DIRECTIVE: Arrange every row below as a numbered list, skipping blank lines and leaving out the pictures.

** Start MATERIAL FOR THIS TASK **

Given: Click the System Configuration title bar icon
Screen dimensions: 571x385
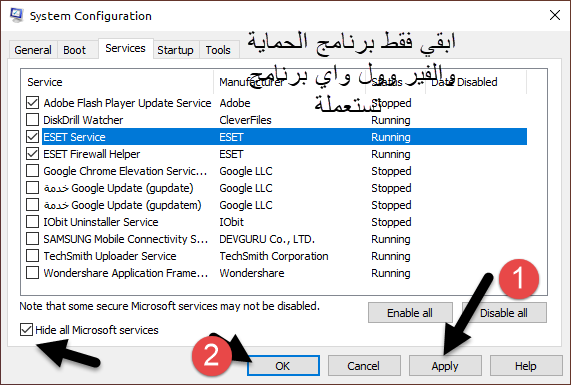Looking at the screenshot, I should coord(16,15).
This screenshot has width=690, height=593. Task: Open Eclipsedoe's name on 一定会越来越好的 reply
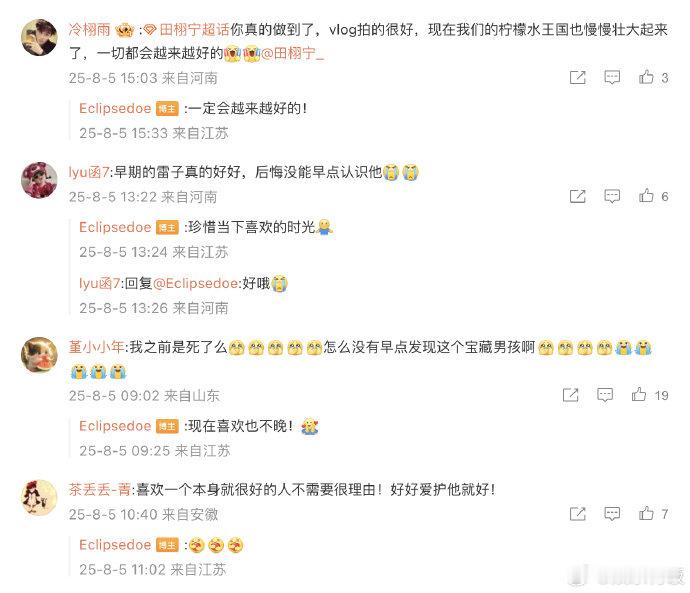pyautogui.click(x=115, y=108)
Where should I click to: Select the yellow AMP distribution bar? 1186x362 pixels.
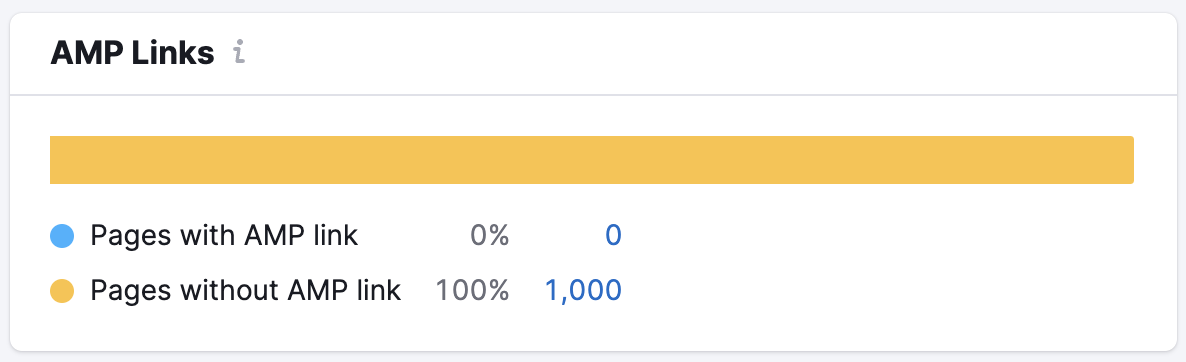(x=591, y=159)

** End MATERIAL FOR THIS TASK **

OUTPUT BELOW:
1. Given: Click the System Configuration title bar icon
2. Screen dimensions: 571x385
3. Looking at the screenshot, I should coord(16,15).
4. This screenshot has width=690, height=593. Task: Open Eclipsedoe's name on 一定会越来越好的 reply
5. pyautogui.click(x=115, y=108)
6. Where should I click to: Select the yellow AMP distribution bar? 1186x362 pixels.
7. (x=591, y=159)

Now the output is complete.